On the subject growth, you may wonder what happens if your HSA balance grows to more than you'll need for medical expenses. That's unlikely for two reasons. First, there are annual contribution limits: $3,550 for individuals and $7,100 for families in 2020. If you're 55 or older, you can also make $1,000 in catch-up contributions. Second, even if you contributed the maximum for 20 years, the balance won't exceed your predicted healthcare expenses in retirement -- which some sources estimate at nearly $400,000.
Plus, once you turn 65, you can use your HSA funds for any type of expenses. Those distributions will be taxable at your normal income tax rate, just like your 401(k) and traditional IRA contributions.
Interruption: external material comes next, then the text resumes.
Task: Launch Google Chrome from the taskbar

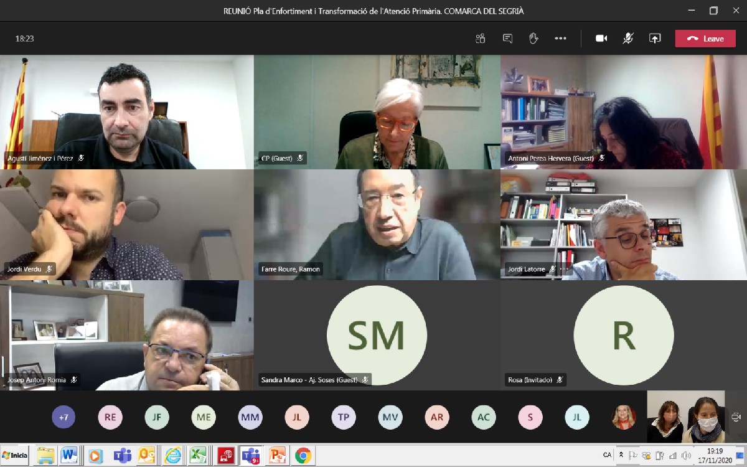Action: pyautogui.click(x=303, y=456)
3. Choose diversified, low-cost funds
You can usually invest HSA contributions in mutual funds, exchange-traded funds (ETFs), stocks, and bonds. The simplest approach is to rely on mutual funds and ETFs with low expense ratios, which represent the amount shareholders get charged annually for the fund's operating costs. This is a key indicator of future success. Funds also have the advantage of being diversified, which makes them less volatile than shares of stock in a single company.
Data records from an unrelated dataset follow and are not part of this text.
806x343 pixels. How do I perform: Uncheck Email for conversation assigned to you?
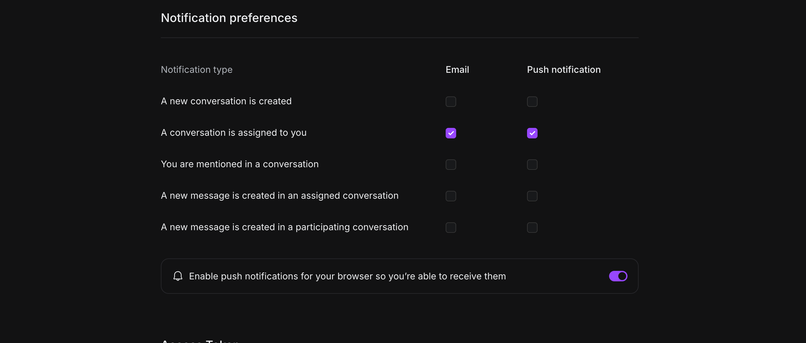coord(451,133)
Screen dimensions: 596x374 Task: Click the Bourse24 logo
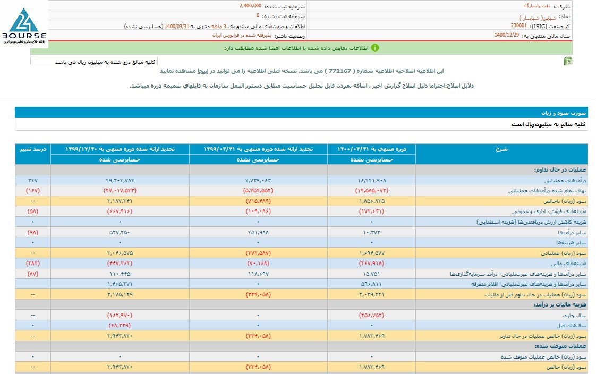click(x=24, y=26)
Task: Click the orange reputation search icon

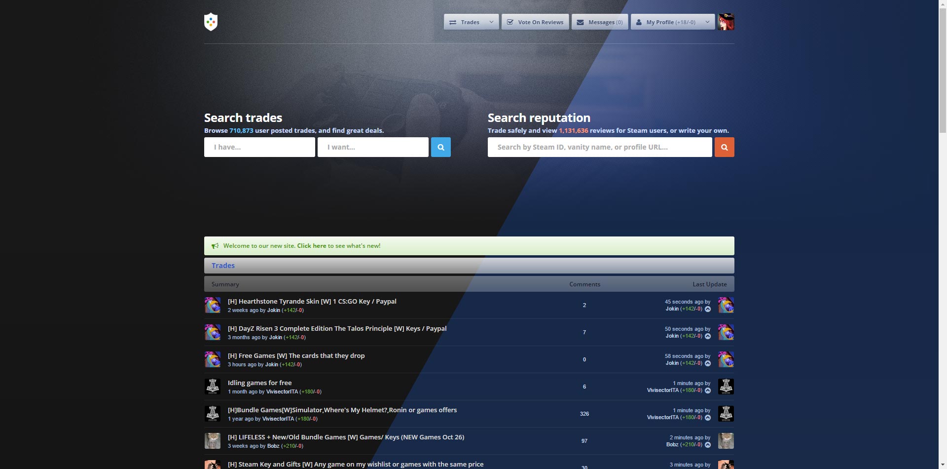Action: pyautogui.click(x=724, y=147)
Mutual funds and ETFs are fairly liquid, meaning you can sell them quickly if you need to raise some cash. Look for funds from well-known families like Vanguard and Fidelity, and stick with categories you recognize, like S&P 500 index funds and large-cap equity funds. Avoid specialty ETFs that invest in things like hedge funds and commodities. These are likely to be more volatile.
Increase your tax-free earnings growth
Investing your HSA contributions maximizes wealth building in your tax-advantaged retirement accounts. As long as you have a plan for covering your current healthcare expenses, it's smart to take a long-term strategy in your HSA. You'll be stronger financially for it.